# CHM Resampling: 1m → 10m (RAM-Optimiert)

**Optimierungen:**
- Windowed (kachelbasierte) Verarbeitung
- Sequentielle Aggregation (mean → max → std)
- Memory-mapped Arrays
- Geschätzter RAM-Bedarf: ~1-2GB statt 6-8GB

**Hardware-Anforderung:** Google Colab Standard (12GB RAM) ausreichend

In [1]:
# Setup
from google.colab import drive
drive.mount('/content/drive')

Mounted at /content/drive


In [2]:
import numpy as np
import rasterio
from rasterio.windows import Window
from rasterio.enums import Resampling
from pathlib import Path
from tqdm.auto import tqdm
import gc

In [3]:
# Konfiguration
BASE_DIR = Path("/content/drive/MyDrive/Studium/Geoinformation/Module/Projektarbeit/data/CHM")
INPUT_DIR = BASE_DIR / "processed"
OUTPUT_DIR = BASE_DIR / "processed" / "CHM_10m"
OUTPUT_DIR.mkdir(exist_ok=True, parents=True)

CITIES = ["Berlin", "Hamburg", "Rostock"]
SCALE_FACTOR = 10  # 1m → 10m
TILE_SIZE = 512    # Kachelgröße in Pixeln (1m Auflösung)
                   # 512×512 = ~1MB Float32, nach Resampling 51×51 = ~10KB

## Hilfsfunktionen

In [4]:
def get_tile_windows(width, height, tile_size):
    """
    Generiert nicht-überlappende Kachel-Fenster für ein Raster.

    Returns:
        List[Tuple[Window, Window]]: (input_window, output_window) Paare
    """
    windows = []

    for row_off in range(0, height, tile_size):
        for col_off in range(0, width, tile_size):
            # Input-Fenster (1m Auflösung)
            win_height = min(tile_size, height - row_off)
            win_width = min(tile_size, width - col_off)
            input_window = Window(col_off, row_off, win_width, win_height)

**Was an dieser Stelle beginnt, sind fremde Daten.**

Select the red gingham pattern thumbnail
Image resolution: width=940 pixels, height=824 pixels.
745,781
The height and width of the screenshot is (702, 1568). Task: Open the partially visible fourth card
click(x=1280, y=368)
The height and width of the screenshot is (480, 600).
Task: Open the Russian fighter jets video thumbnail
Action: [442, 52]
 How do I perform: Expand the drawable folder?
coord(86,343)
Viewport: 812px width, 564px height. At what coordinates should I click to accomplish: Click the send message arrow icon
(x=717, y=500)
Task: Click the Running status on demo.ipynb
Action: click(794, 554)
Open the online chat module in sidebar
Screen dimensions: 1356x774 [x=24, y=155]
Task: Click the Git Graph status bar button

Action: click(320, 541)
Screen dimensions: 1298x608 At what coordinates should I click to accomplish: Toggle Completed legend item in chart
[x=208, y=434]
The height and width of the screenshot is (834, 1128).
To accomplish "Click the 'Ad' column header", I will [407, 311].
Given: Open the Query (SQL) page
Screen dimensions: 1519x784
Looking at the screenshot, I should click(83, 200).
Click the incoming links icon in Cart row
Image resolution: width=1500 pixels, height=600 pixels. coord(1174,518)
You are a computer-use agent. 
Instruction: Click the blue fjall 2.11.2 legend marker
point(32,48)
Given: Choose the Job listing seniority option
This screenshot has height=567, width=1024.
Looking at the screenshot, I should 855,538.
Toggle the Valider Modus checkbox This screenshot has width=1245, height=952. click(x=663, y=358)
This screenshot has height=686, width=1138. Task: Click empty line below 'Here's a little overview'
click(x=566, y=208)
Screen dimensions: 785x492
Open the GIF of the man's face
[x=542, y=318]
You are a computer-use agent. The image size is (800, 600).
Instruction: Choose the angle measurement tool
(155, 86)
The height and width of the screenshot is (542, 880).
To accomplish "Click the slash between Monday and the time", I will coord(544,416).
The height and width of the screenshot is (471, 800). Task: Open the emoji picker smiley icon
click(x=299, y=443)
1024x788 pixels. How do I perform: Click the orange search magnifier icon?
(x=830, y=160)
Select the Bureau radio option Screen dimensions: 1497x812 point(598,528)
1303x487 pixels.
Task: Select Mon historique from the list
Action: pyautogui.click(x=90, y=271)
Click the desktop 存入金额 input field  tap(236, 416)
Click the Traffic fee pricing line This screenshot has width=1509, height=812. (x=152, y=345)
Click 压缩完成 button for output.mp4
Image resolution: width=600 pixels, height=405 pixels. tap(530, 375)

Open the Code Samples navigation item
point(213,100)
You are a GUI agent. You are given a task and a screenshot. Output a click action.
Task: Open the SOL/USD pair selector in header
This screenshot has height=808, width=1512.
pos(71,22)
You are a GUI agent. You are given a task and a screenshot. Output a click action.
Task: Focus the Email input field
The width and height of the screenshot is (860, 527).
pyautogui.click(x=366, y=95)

            # Output-Fenster (10m Auflösung)
            out_col = col_off // SCALE_FACTOR
            out_row = row_off // SCALE_FACTOR
            out_width = (win_width + SCALE_FACTOR - 1) // SCALE_FACTOR
            out_height = (win_height + SCALE_FACTOR - 1) // SCALE_FACTOR
            output_window = Window(out_col, out_row, out_width, out_height)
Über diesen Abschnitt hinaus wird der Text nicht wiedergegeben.